9. Von dem Reich Gottes.
Von dieser Zeit an verkündigte
Jesus das Evangelium von dem Reich Gottes oder von dem Himmelreich,
nämlich die gute Botschaft, daß Gott die Menschen liebhabe und sich über
sie erbarme; daß er sie durch seinen Sohn von dem Irrglauben und von den
Gewohnheiten der Sünde erlösen wolle; daß er sie schon auf der Erde
fromm und froh in Gott und selig im Himmel haben wolle. Fromme Menschen
sind hier auf der Erde schon im Reich Gottes, fromme Kinder zum voraus.
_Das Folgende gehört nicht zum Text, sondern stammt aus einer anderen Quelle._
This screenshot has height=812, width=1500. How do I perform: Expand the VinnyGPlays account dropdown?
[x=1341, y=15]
Einst brachten die Leute Kinder zu Jesu, daß er sie möchte anrühren und
segnen. Die Jünger wehrten anfänglich den Leuten ab. Als es aber Jesus
sah, sprach er zu ihnen: »Lasset die Kinder zu mir kommen und wehret
ihnen nicht; denn solcher ist das Himmelreich. Wahrlich, ich sage euch:
wer das Reich Gottes nicht empfähet [empfanget] wie ein Kindlein, der kommt nicht
hinein.« Als er dieses gesagt hatte, drückte er die Kinder an sein
liebevolles Herz, legte die Hände auf sie und segnete sie.
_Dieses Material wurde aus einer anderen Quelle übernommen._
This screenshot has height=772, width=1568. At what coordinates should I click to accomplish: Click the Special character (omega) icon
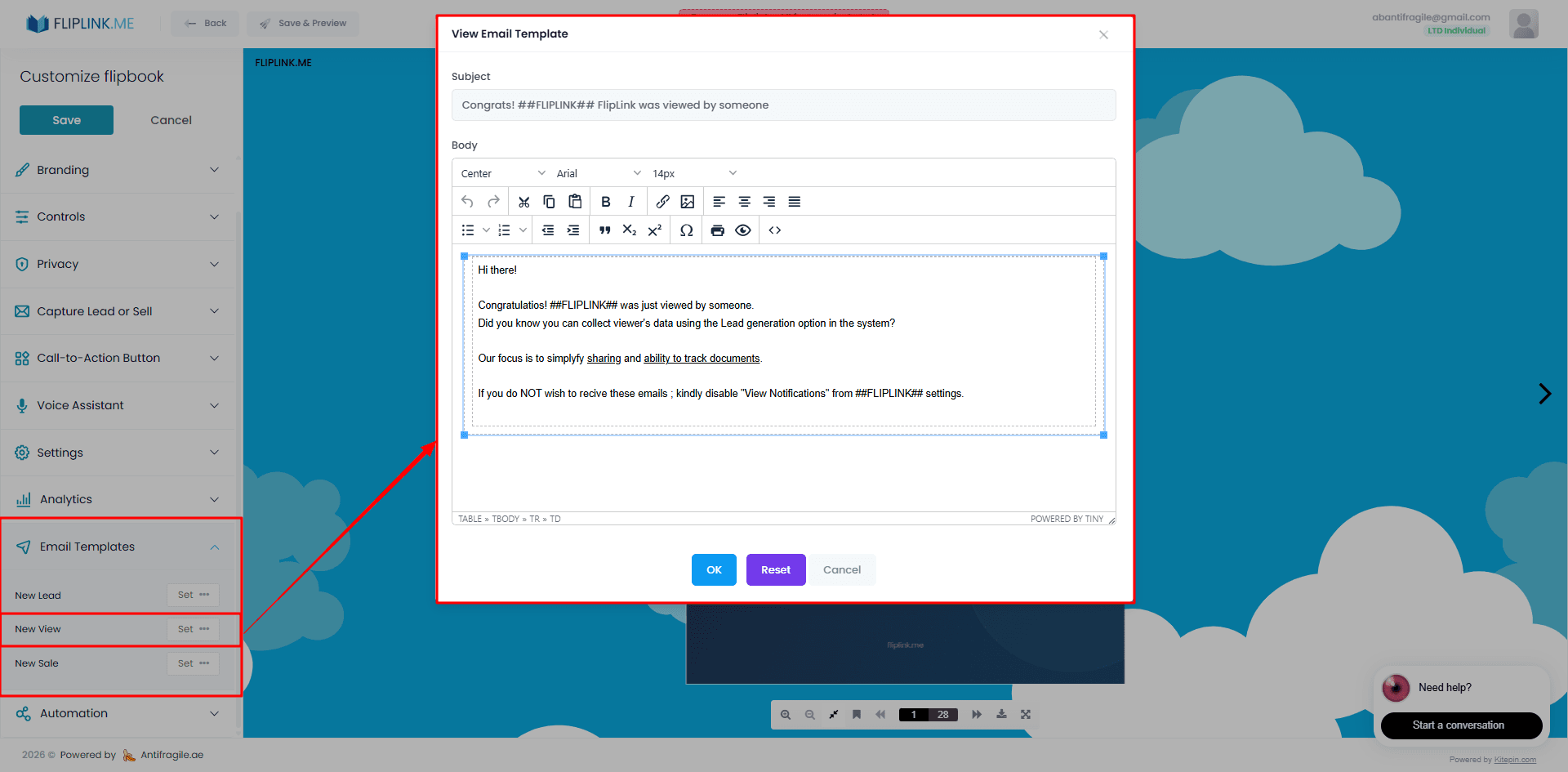point(686,230)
Mehr als einmal sprach er zu dem Volk und zu seinen Jüngern: »Werdet wie
die Kinder,« nämlich wie die guten. »Hütet euch«, sprach er, »auch, daß
ihr keines von diesen Kleinen irremachet oder zur Sünde verführet, die
an mich glauben; denn ich sage euch: ihre Engel im Himmel sehen allezeit
das Angesicht meines Vaters im Himmel.« Ferner: »Wer ein solches Kind
aufnimmt in meinem Namen, der nimmt mich auf.«
Was sagt hiezu mein Herz? Ich will Jesum wieder lieben, der also die
Kinder lieb hat und segnet. Ich will seine Ermahnungen zur Gottseligkeit
kindlich befolgen und mich seiner schönen Verheißungen erfreuen. Ich
will meine Unschuld bewahren, daß ich mein Leben lang und ewig in dem
heiligen und seligen Reich Gottes bleibe, in welchem ich bin. Mein Engel
im Himmel sieht allezeit das Angesicht seines Vaters im Himmel. —
Von dem Jordan ging Jesus hinweg nach Jerusalem auf das Osterfest, wie
einst seine Mutter ihn gelehrt hatte. Gute Mutterlehre geht dem Herzen
nicht verloren. Damals kam zu ihm ein Mann in der Nacht, mit Namen
Nikodemus, ein vornehmer und gelehrter Mann. Er war aufmerksam auf Jesum
geworden. Er wollte ihn genauer kennen lernen. Er hatte die Ahnung, daß
er derjenige sei, welchen Gott bestimmt hatte, daß er die Menschen von
dem Irrtum und von der Sünde befreien sollte. Er sprach zu ihm: »Wir
wissen, daß du ein Lehrer bist, den Gott gesendet hat. Denn niemand kann
die Zeichen tun, die du tust, es sei denn Gott mit ihm.«
Jesus redete mit ihm ebenfalls von dem Reich Gottes, und wie man
gleichsam von neuem geboren und wieder ein Kind werden müsse an Liebe
und Vertrauen. Zum Abschied und Andenken gab ihm Jesus nachher das
schöne Sprüchlein: »Also hat Gott die Welt geliebet, daß er seinen
eingebornen Sohn gab, auf daß alle, die an ihn glauben, nicht verloren
werden, sondern das ewige Leben haben.«
Auch dieses ist eine Beschreibung des Reichs Gottes mit andern Worten.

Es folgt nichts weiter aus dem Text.